Writing a gesture service with the Kinect for Windows SDK

Article
08/08/2011

After further experimenting with the Kinect SDK, it became obvious what needed to come next. If you were to create an application using the Kinect SDK, you will want to be able to control the application using gestures (i.e. waving, swiping, motions to access menus, etc.). From this, we decided to write a gesture service in c# that would analyse the gestures. This blog post outlines how we did this and how you can implement the same functionality.

To be able to recognize gestures, it is first important to understand what makes a gesture.

We concluded that gestures were made up of parts. Each part of a gesture is a specific movement that, when combined with other gesture parts, makes up the whole gesture. For example the diagram below shows the two parts of a simple wave gesture and how they can be identified:

However this is not quite enough to be able to recognize multiple gestures with any degree of accuracy. The problem occurs when you think about multiple gestures being recognized at once.

_Requirement a_:
Using the Kinect gesture article, decide whether each statement agrees with it: (i) the gesture service was written in C#; (ii) the diagram shows a simple wave gesture made of three parts; (iii) splitting gestures into parts is enough to recognize multiple gestures accurately. For each, answer yes or no and quote the words of the article that decide it.

_Data section_:
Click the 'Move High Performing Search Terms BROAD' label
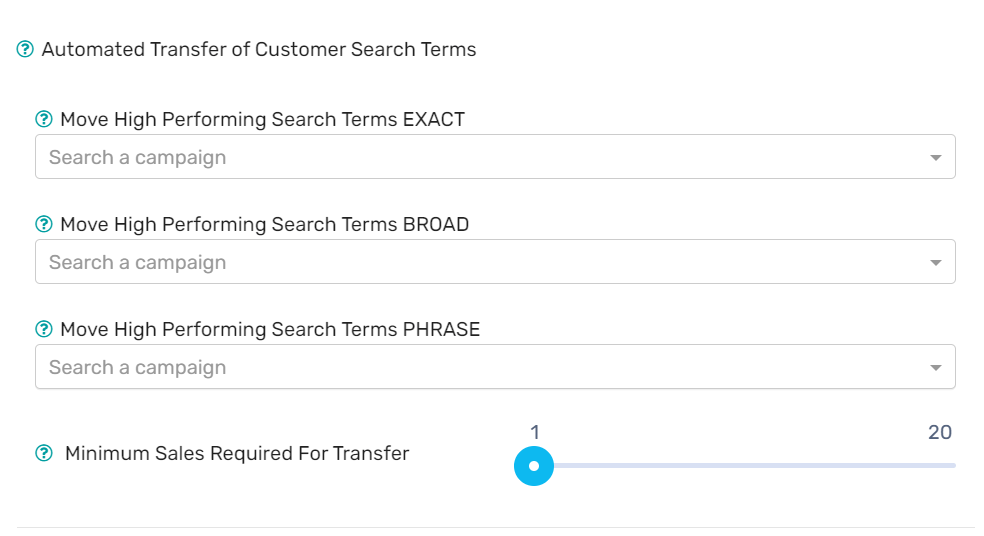tap(264, 224)
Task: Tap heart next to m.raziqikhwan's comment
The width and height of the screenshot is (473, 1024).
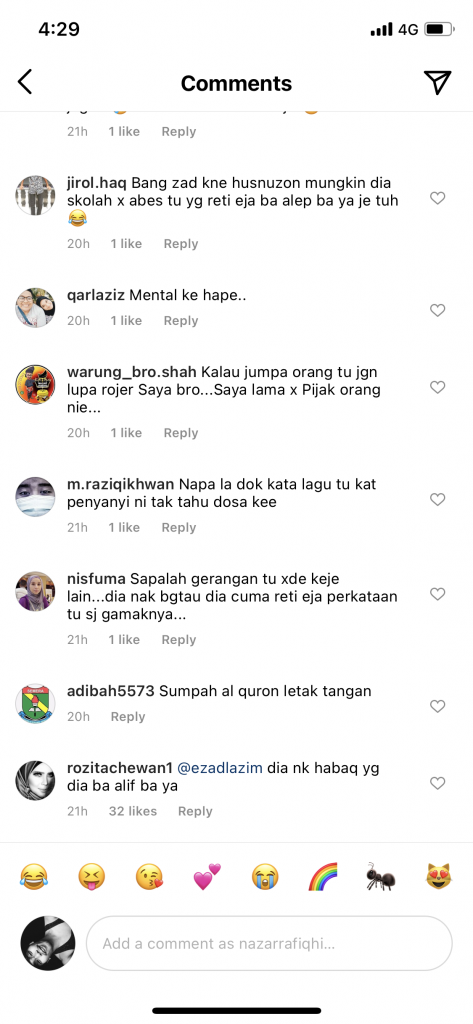Action: point(438,500)
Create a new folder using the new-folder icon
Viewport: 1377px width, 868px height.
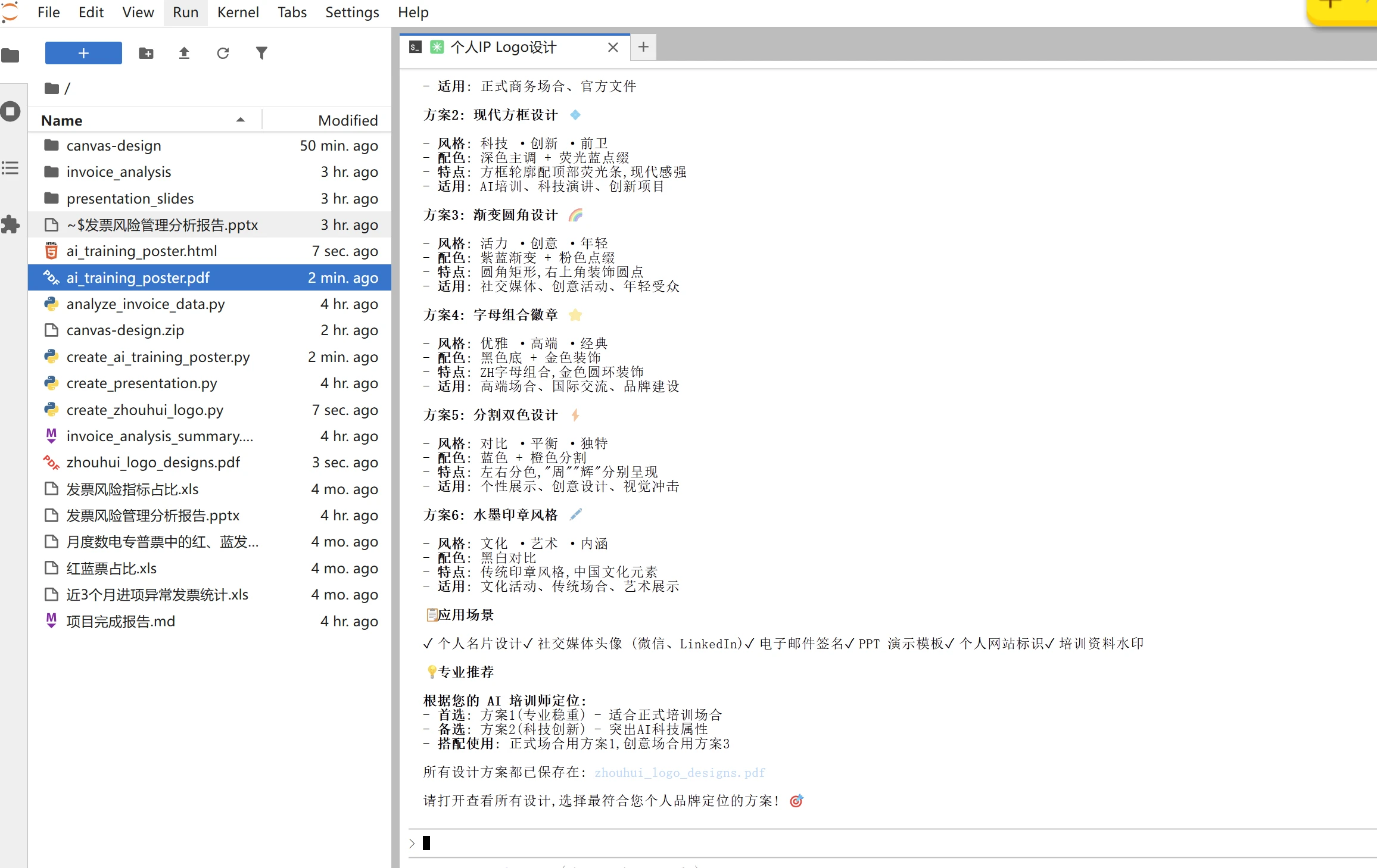pos(146,53)
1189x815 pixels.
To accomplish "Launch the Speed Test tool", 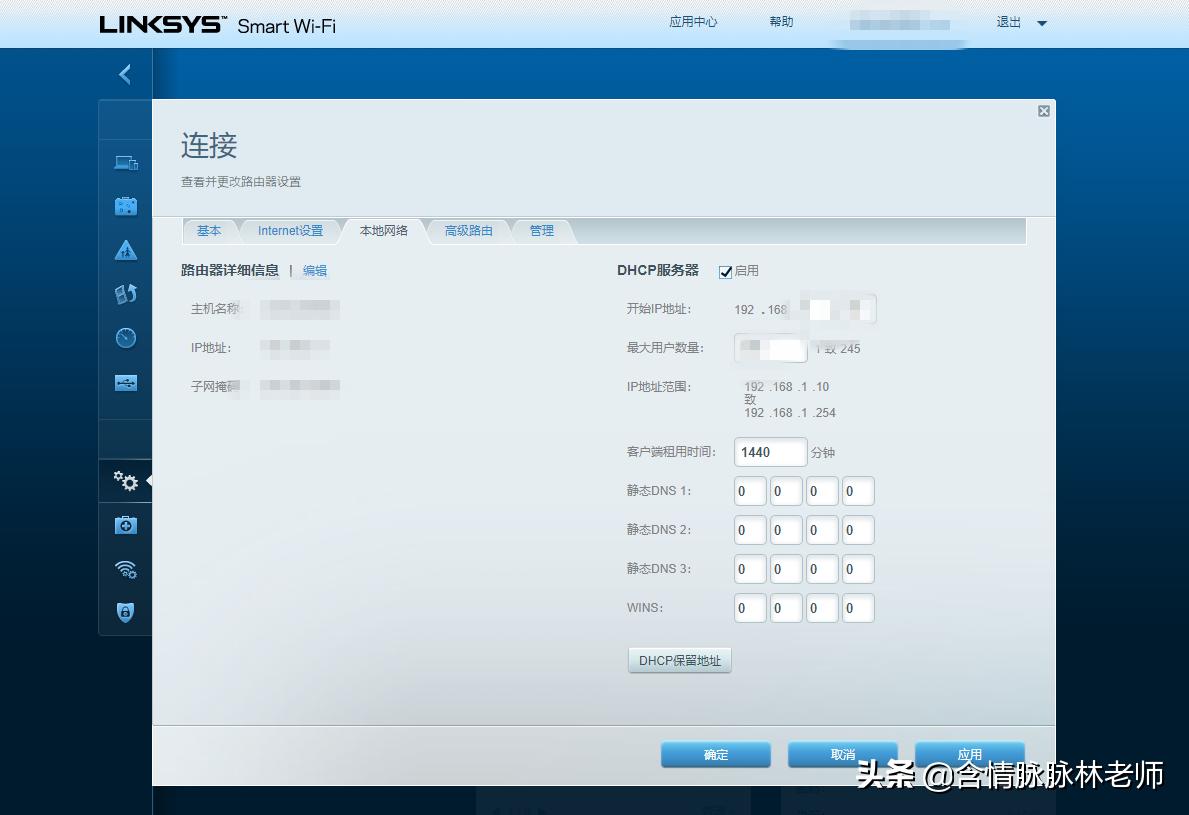I will (x=125, y=338).
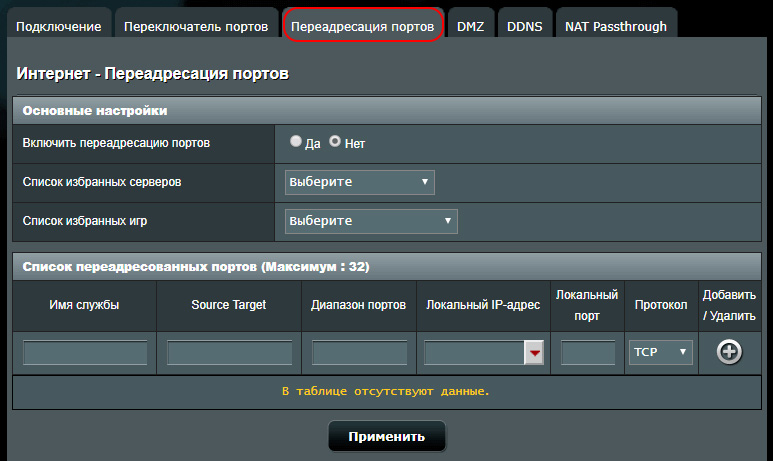Open the local IP address dropdown arrow
This screenshot has height=461, width=773.
pos(535,353)
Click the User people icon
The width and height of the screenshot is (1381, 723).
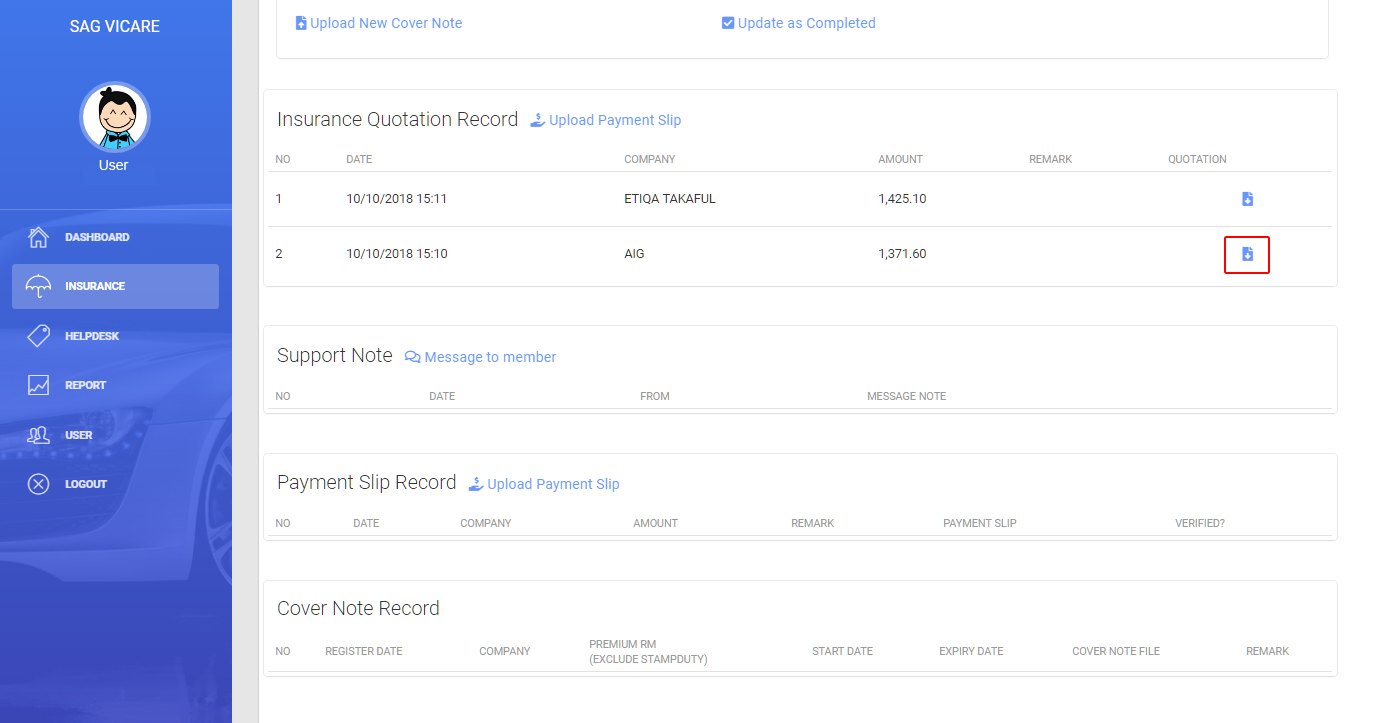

_Requirement b_:
Rescale the rows from the first row through the row containing "Action: point(438,500)" by multiplying every coordinate in the answers by 2.35 and rounding to whole numbers, with halves rounded up. Repeat only those rows, requests included, without the pictures.

_Correct result a_:
(i) Yes: "we decided to write a gesture service in c# that would analyse the gestures"
(ii) No: "the diagram below shows the two parts of a simple wave gesture"
(iii) No: "However this is not quite enough to be able to recognize multiple gestures with any degree of accuracy."

_Correct result b_:
Click the 'Move High Performing Search Terms BROAD' label
tap(620, 526)
Task: Tap heart next to m.raziqikhwan's comment
The width and height of the screenshot is (473, 1024).
Action: point(1029,1175)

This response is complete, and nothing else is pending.